[Opening EXTRACT section]
Peter Singer helped kick start the contemporary animal rights movement with his 1975 book, Animal Liberation: A New Ethics for Our Treatment of Animals. Although some in the animal rights community try to distance themselves from Singer, his ideas have generally been embraced by mainstream animal rights groups (for example, the copy of Animal Liberation I own was reprinted in cooperation with People for the Ethical Treatment of Animals which advertises itself on the cover and end pages).
Singer was recently offered The Ira W. DeCamp Professorship of Bioethics at Princeton University's Center for Human Values, which led the Wall Street Journal to attack Singer and Princeton in a September 25 editorial by Naomi Schaefer and in an unsigned October 2 opinion piece in the Journal's weekend section.
Why the criticism? Because Singer has fulfilled one of the main predictions made by those opposed to animal rights; he regularly uses the implications of his pro-animal rights arguments to grossly devalue human life. Singers philosophy is based on utilitarianism, meaning he believes morality consists of minimizing suffering and maximizing pleasure or happiness. Unlike most utilitarians he argues that animal suffering and happiness are also morally relevant. In Animal Liberation, he argued that humans should abandon the use of animals for food and medical experiments in order to minimize suffering. In doing so Singer explicitly equated the suffering or happiness of non-humans such as chimpanzees with humans who are mentally impaired in some way, such as very young children or the mentally retarded.
But aside from simply not actively harming others, there is another way to minimize suffering from the point of view of a utilitarian namely by killing beings that are suffering and likely to continue such suffering indefinitely. After all, dead things (whether human or non-human) dont suffer. Most utilitarians twist themselves into knots to avoid the harsh conclusion that murder is sometimes the moral thing to do. But not Singer. Hes more than happy to see human beings living "miserable lives" killed to minimize the overall level of suffering.
Schaefer quoted from Singer's book, Practical Ethics, in which Singer argued that abortion is morally permissible because "the life of a fetus is of no greater value than the life of a nonhuman animal at a similar level of rationality, self-consciousness, awareness, capacity to feel, etc., and that since no fetus is a person no fetus has the same claim to life as a person." A pretty standard pro-choice argument, but Singer insists on taking his thinking to what he believes is its logical conclusion, continuing, "Now it must be admitted that these arguments apply to the newborn baby as much as to the fetus." As Schaefer sums up this bizarre passage, Singer agrees with some antiabortion activists that abortion is like infanticide.
[Closing EXTRACT section]
[Opening RECORDS SUPPLIED section]
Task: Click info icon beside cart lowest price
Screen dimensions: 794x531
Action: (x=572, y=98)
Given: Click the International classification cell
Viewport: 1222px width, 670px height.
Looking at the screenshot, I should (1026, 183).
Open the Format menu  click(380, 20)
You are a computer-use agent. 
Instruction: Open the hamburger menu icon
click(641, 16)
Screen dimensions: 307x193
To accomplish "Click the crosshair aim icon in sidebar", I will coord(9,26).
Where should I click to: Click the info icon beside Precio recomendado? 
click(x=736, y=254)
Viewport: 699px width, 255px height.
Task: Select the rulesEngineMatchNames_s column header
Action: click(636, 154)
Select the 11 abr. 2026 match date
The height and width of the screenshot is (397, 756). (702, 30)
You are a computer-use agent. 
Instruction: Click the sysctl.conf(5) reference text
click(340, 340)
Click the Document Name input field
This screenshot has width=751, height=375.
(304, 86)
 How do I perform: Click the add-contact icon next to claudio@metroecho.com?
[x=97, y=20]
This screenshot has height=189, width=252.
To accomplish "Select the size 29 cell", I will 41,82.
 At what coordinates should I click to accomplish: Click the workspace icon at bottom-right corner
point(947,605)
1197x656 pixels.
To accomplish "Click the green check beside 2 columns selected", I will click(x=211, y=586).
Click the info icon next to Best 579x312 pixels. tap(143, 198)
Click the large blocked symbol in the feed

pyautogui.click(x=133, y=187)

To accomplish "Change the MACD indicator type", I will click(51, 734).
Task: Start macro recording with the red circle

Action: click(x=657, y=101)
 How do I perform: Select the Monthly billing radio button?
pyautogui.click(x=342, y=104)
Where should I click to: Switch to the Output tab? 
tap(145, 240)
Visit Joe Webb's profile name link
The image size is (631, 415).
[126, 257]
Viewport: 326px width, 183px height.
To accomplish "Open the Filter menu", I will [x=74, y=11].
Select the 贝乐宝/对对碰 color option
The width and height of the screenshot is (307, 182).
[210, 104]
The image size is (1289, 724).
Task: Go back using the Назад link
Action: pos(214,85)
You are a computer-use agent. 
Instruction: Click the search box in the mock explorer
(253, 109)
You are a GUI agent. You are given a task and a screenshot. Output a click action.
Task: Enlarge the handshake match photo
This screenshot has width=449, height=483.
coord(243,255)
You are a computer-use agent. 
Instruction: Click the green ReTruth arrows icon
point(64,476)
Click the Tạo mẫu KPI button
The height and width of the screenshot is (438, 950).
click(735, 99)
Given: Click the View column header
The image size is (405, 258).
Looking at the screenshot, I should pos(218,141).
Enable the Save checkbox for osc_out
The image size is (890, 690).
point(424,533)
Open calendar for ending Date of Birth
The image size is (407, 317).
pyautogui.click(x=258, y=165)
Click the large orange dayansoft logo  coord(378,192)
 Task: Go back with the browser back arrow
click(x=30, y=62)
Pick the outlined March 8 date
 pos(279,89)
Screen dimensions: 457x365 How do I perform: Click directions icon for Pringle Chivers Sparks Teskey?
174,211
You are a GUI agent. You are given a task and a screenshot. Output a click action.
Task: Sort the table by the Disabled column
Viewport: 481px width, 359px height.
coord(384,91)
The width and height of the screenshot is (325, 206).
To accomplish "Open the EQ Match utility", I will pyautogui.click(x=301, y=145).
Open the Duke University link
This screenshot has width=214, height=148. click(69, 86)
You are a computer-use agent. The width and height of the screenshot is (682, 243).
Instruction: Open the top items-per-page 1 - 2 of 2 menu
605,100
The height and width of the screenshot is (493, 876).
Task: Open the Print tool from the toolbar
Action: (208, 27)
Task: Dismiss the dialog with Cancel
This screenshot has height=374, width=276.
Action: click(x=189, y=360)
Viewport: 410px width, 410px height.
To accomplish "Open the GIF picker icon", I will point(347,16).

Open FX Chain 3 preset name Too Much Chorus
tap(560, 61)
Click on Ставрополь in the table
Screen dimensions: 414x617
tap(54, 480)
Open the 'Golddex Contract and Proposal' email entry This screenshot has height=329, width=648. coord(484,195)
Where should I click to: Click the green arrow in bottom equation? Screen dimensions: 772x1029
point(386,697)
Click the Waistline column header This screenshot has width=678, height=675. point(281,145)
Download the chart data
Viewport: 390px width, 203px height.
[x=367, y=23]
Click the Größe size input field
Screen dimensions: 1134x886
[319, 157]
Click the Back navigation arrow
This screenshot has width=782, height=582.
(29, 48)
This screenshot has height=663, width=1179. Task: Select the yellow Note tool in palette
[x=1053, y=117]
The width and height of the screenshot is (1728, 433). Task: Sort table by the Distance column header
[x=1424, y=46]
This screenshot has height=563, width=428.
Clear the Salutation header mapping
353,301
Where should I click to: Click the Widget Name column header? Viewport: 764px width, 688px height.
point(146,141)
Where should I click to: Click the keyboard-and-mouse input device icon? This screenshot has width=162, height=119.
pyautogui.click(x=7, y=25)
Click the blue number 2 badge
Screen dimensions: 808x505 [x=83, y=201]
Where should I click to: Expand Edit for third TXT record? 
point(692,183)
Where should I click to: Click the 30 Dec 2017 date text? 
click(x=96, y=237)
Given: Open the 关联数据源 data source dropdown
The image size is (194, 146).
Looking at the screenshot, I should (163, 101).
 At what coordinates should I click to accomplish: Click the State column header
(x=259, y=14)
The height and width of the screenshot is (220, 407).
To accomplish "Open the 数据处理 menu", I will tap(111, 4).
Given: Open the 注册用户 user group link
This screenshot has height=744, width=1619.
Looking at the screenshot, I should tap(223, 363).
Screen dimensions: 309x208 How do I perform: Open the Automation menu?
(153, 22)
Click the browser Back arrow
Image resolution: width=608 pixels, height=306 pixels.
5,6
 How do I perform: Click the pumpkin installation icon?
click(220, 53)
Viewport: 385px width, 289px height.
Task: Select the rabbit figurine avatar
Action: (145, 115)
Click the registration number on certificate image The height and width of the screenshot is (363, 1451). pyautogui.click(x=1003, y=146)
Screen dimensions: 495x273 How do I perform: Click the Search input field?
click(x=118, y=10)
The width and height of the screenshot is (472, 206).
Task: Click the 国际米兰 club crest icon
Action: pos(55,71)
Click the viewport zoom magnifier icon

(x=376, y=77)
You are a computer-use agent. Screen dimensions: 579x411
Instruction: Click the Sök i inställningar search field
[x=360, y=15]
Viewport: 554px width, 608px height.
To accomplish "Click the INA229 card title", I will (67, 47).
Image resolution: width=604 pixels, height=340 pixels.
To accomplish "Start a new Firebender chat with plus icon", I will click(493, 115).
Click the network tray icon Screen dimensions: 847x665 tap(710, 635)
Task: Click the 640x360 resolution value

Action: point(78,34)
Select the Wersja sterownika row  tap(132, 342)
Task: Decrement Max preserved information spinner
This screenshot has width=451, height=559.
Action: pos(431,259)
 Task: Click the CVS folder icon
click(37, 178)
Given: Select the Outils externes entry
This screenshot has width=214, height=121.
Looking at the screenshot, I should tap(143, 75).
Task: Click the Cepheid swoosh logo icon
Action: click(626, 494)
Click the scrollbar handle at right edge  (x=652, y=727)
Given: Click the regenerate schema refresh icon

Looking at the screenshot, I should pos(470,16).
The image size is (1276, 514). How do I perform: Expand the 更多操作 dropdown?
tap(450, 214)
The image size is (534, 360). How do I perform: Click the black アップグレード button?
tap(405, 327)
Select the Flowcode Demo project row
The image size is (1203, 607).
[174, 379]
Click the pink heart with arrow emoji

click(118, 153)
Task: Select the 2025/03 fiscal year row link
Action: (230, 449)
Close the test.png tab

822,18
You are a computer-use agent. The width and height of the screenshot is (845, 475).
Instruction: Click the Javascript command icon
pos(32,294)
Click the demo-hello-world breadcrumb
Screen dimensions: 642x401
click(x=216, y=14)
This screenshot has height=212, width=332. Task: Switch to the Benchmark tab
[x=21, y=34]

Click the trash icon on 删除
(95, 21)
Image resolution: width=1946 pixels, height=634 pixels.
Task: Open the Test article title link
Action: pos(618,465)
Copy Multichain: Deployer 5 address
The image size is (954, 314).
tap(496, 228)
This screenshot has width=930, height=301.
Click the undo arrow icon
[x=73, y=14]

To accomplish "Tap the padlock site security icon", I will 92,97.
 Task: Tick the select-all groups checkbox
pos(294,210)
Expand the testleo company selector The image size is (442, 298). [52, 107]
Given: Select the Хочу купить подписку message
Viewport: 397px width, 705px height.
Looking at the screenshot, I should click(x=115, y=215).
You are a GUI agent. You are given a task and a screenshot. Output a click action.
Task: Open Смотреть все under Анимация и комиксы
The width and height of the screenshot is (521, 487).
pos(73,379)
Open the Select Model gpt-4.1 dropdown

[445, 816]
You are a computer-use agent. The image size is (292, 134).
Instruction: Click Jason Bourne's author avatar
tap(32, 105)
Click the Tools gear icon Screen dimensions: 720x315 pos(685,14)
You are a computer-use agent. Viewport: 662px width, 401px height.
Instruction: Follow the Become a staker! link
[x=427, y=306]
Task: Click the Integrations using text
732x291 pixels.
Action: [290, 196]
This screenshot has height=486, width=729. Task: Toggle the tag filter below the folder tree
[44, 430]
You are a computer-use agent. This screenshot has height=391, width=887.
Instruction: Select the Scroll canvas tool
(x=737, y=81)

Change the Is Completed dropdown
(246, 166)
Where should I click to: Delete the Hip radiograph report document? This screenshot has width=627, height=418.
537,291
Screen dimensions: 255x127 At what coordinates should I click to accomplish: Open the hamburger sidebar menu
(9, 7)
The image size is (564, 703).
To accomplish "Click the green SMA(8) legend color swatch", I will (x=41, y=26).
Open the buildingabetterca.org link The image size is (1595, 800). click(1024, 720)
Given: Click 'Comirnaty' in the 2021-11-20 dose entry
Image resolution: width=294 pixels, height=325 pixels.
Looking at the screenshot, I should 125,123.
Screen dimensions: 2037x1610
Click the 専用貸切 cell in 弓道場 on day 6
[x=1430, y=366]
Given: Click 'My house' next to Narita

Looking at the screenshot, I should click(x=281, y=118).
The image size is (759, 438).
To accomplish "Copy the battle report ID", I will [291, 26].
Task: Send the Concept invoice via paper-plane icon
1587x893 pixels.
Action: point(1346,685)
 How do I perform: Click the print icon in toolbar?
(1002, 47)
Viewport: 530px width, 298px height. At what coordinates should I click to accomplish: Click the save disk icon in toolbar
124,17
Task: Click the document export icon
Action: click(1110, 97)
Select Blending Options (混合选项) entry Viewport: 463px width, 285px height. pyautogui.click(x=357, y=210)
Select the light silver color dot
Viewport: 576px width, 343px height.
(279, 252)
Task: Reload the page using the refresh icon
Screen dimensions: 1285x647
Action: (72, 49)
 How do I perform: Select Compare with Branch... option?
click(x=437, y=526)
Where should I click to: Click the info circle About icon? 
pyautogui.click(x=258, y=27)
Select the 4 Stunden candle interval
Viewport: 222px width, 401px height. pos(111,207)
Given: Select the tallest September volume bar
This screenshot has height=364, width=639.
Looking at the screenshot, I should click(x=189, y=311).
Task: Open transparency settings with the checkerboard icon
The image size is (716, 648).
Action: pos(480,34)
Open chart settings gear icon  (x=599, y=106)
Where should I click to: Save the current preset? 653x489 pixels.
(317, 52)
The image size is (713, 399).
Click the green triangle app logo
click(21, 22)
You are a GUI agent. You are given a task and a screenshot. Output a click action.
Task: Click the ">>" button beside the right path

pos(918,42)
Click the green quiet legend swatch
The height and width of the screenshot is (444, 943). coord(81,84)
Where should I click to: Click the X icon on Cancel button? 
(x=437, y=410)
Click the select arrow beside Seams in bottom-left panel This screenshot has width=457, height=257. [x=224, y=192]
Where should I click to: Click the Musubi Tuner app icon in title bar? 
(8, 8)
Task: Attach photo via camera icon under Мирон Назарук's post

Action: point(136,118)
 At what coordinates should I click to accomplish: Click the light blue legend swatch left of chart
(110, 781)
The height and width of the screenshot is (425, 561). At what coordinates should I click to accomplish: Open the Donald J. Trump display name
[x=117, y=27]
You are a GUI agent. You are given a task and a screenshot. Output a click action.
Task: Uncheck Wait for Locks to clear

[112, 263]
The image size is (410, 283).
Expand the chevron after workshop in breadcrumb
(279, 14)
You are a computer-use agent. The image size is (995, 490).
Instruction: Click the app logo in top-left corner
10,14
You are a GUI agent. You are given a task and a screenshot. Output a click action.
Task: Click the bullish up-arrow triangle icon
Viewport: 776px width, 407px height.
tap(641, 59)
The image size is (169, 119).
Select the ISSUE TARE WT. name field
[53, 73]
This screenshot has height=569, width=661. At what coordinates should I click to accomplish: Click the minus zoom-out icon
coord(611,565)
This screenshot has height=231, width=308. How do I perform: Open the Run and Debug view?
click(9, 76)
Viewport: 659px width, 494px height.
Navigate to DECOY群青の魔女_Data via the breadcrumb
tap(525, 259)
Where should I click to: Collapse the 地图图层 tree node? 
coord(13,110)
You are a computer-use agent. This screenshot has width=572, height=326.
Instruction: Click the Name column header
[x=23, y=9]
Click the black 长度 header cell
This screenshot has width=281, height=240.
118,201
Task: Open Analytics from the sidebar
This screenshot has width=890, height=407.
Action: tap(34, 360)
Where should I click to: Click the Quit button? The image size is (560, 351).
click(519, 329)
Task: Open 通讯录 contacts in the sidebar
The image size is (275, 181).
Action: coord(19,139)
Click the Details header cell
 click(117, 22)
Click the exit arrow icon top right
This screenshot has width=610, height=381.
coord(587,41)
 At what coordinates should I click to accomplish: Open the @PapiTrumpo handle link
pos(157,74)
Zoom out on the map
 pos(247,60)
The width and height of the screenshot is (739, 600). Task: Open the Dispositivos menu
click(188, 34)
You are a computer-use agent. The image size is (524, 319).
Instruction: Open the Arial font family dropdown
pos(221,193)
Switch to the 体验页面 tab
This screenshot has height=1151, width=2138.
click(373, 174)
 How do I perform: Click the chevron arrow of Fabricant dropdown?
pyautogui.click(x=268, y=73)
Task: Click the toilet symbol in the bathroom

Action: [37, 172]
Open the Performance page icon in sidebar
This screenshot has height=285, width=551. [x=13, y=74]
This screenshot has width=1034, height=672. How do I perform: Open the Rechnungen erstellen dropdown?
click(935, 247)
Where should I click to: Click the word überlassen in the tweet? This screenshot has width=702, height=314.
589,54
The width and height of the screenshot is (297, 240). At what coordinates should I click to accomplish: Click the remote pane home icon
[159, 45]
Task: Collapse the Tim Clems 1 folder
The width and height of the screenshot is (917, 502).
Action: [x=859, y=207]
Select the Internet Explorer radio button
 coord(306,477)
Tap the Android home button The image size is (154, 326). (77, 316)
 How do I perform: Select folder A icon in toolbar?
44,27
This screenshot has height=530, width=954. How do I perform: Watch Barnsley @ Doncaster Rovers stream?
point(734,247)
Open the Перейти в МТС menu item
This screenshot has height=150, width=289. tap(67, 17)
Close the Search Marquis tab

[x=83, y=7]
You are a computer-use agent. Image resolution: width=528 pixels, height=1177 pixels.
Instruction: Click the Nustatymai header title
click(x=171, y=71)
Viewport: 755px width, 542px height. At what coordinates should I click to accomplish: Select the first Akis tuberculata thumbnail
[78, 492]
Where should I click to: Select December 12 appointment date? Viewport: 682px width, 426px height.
[Closing RECORDS SUPPLIED section]
-- CHECK YOUR UNDERSTANDING --
1. According to the article on Peter Singer, what position was he recently offered at Princeton University?
2. Continue the article on Peter Singer from its last sentence.
The entries have nothing to do with any of this.

-- TASK RESPONSES --
1. The Ira W. DeCamp Professorship of Bioethics at Princeton University's Center for Human Values.

2.
The main difference being that Singer approves of infanticide. Singer has written that "killing a disabled infant is not morally equivalent to killing a person." And Singer doesnt restrict his killing impulses to just severely retarded and disabled infants. He also argues, for example, that it is morally permissible to kill a hemophiliac infant if by doing so it would improve the prospects of a non-hemophiliac infant.
Singer makes similar arguments about forcible euthanasia. Many people in the United States and elsewhere support the right of individuals who are terminally ill to voluntarily end their lives, but Singer goes way beyond this. He favors killing people who have a low "quality of life" even when those people would prefer to live -- i.e. Singer endorses murder. Singer tries to pass off this astounding conclusion in pseudo-intellectual drivel, writing that society "would have to accept in some cases that it would be right to kill a person who does not choose to die on the grounds that the person will otherwise lead a miserable life."
Presumably it would be Singer and others like him who would get to decide what qualifies as a "miserable life" (may I suggest, just to get priority on the idea, that someone who opposes medical research that could lead to a cure for terminal illness, while simultaneously arguing it is okay to murder those who suffer from such diseases certainly qualifies as leading a miserable life?)